Key person insurance is an important and often misunderstood form of business insurance. Instead of insurance that protects against sickness, liability, or workers compensation loss, this form of insurance is purchased to compensate a business for losses that would occur if an important member of the business falls very ill or is otherwise rendered unable to work. Perhaps this employee is an important salesperson, or a manager who is deeply entrenched in day-to-day operations. In other words, this employee is irreplaceable.
So at what point should independent businesses consider key person insurance? And how do you specify which employee should have a key person policy?
Do You Need Key Person Insurance?
The businesses that are usually susceptible to drastic fallout if a valuable employee becomes unable to work are small to medium sized.

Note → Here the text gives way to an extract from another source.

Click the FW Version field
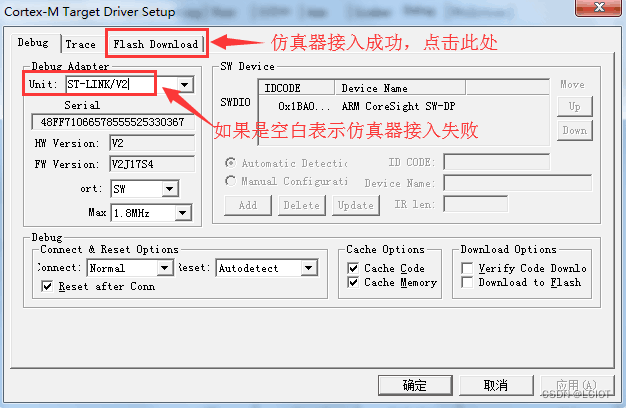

In this type of company, it is more likely that employees perform specialized tasks and are perhaps the only person of expertise in their area. If this person is to become disabled or die, an entire segment of your business will screech to a grinding halt. Other companies that may benefit from this type of insurance are companies that are currently in need of securing financing, companies that are still in the start-up phase, and companies that are in niche markets and may have trouble replacing specialized employees. Employees, on the other hand also can protect themselves with total permanent disability insurance (also called TPD insurance), which is a lump sum that is meant to be used to pay off medical cost and debts plus provide an income stream in the event an employee is not able to ever return to work.
To make it more cost effective, you can include key person insurance as part of an employee benefits package. Structuring the insurance package this way means that you can offer part of the proceeds to the employee’s package. This can serve as an incentive for your vital employee to remain with your business. When you are deciding how much to buy your insurance policy for, The National Federation of Independent Business suggests a payout of 8 to 10 times the employee’s current salary. This typically translate to a ballpark amount of $250,000 to $1 million. However, it is important that you don’t overpay, so use a broker that you trust to determine what your policy should be and help you procure a good deal with a carrier. Key person insurance premiums are usually very affordable, especially when you consider the potential for loss.
If you think your business could benefit from key person insurance, the best place to start is with a good broker. The small cost could very well be worth the peace of mind.